During the 1930s, the pavilion extension buildings received an art deco facelift and a theatre rebuild. This was to be its prime era.

Like most piers on the south coast of England, Hastings Pier was closed during the Second World War due to concerns about it being used as a landing station for enemy craft. It also suffered minor bomb damage.

More renovation followed its temporary closure during WWII and in 1966 it housed the Hastings Embroidery during the 900th anniversary celebrations of the Battle of Hastings. The Embroidery was housing in the specially built 'Triodome' which was initially intended as a one-year temporary structure.

Hastings Pier became a Grade II listed building as a historic structure in 1976. From the 1980s onwards, ownership and management of Hastings Pier changed hands on a regular basis with erratic structural renovation input from its owners. The 'Triodome' was removed from Hastings Pier in 1986, nineteen years longer than it had been intended to remain for, and was rebuilt temporarily on Brighton Palace Pier as a replacement for the demolished Palace Pier Theatre, where it was intended to remain for five years. It remains on Brighton Palace Pier as of 2026.

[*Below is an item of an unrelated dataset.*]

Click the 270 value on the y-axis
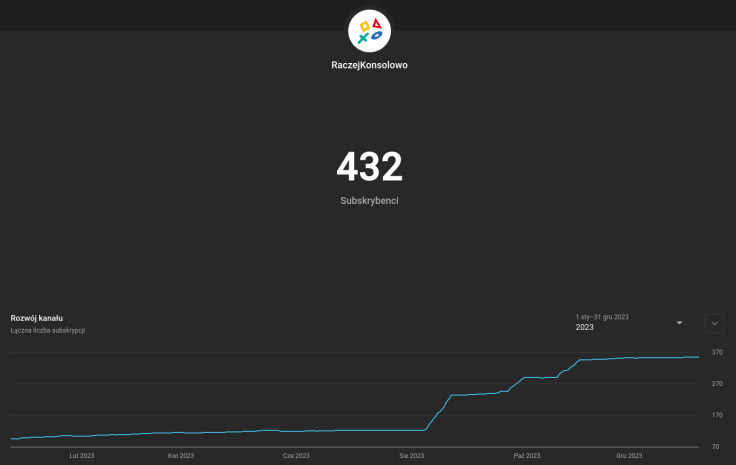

In 1990 it suffered considerable storm damage, requiring a £1 million refurbishment. In 1996 it was put up for sale, but the future of the pier was put in grave doubt as interested buyers were reluctant to invest due to the serious amount of capital needed to improve the unstable structural supports. Financial losses led to the appointment of liquidators Leonard Curtis who closed the pier in 1999.

The pier was eventually sold in 2000 and reopened under new ownership in 2002. It was passed to Ravenclaw, an offshore enterprise in 2004.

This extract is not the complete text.